[EM] RE: (crossposted) Revisiting Copeland
Kevin Venzke
stepjak at yahoo.fr
Fri Sep 9 13:38:56 PDT 2005
Hello,
--- Abd ul-Rahman Lomax <abd at lomaxdesign.com> a écrit :
> At 10:52 AM 9/9/2005, Kevin Venzke wrote:
> >I couldn't support Copeland unless you use a tiebreaker that satisfies
> >minimal defense. Otherwise:
> >
> >49 A
> >24 B
> >27 C>B
> >
> >A could be elected, for instance with a plurality tiebreaker.
>
> It is one thing to use an example like this for discussion purposes
> on the Election Methods list; it is quite enough to use it on a list
> which is moving toward (or is) a general public discussion. That
> example is so unlikely in a public election that we might as well say
> it is impossible.
I can't understand why you call this scenario unlikely. If you remove
"noise" votes that are too few to make much difference, this seems very
likely, if a third party (behind candidate C) gained enough strength.
> Take 101 random voters in a public election with percentages like
> that . Given that almost fifty percent of this population strongly
> supports A, strongly enough not to even rate the other candidates,
> which is highly unlikely by itself, what is the probability that none
> of the other 51 voters would likewise fail to rate A. What is the
> chance that none of the other voters would actually prefer A over B or C?
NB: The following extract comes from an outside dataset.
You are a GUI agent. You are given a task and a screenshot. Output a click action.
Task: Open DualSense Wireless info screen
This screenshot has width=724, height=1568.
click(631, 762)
The voters are partisan. Those that like A do not like B or C at all. Those
that like B best may prefer either A or C to the other, but it is not usually
strategically wise to rank both of the frontrunner candidates under Condorcet
methods. They do not rank C because this can give the election to C
unnecessarily (that is, if they are confident that the C voters will not
bullet-vote).
> Such an example may well be used to quickly show a characteristic of
> an election method; and the writer doesn't want to take the time to
> construct a more plausible scenario -- which is understandable -- but
> no election method is perfect, probably, so it may well be enough
> that harmful scenarios are very rare.
So you believe voters won't want to truncate? You envision Bush voters
wanting to rank "Bush>Kerry>Nader" because they can?
> No election method is going to produce great results with a highly
> polarized electorate, as is shown in this example.
I don't agree with you. If B is elected in the above scenario, we have no
reason to believe that any voter regrets the way they voted.
> As I understand Copeland, truncated votes, as shown, would be
> considered as equal ratings below the rated candidate(s), so the
> complete description of the votes would be
Copeland doesn't use defeat strength, so it is irrelevant how you handle
equal rankings.
> 49: A>B=C
> 24: B>C>A
> 27: C>B>A
No, it would be:
49 A>B=C
12 B>A>C
12 B>C>A
27 C>B>A
This is the margins treatment (that is, pretend that the B voters split half
and half on A vs. C).
> With Copeland, the number of pairwise victories are counted first.
> This would be
>
> A: 0
> B: 75
> C: 78
>
> C is likewise the winner. What is this example supposed to show?
Copeland returns a three-way tie. By the way, did you not have a problem with
C supposedly winning?? C receives acknowledgment from only 27% of the voters!
The example shows that Copeland with a plurality tie-breaker can elect
candidate A, even when more than half of the voters preferred B to A and
didn't prefer A to anybody.
In my opinion, this is a majority rule issue.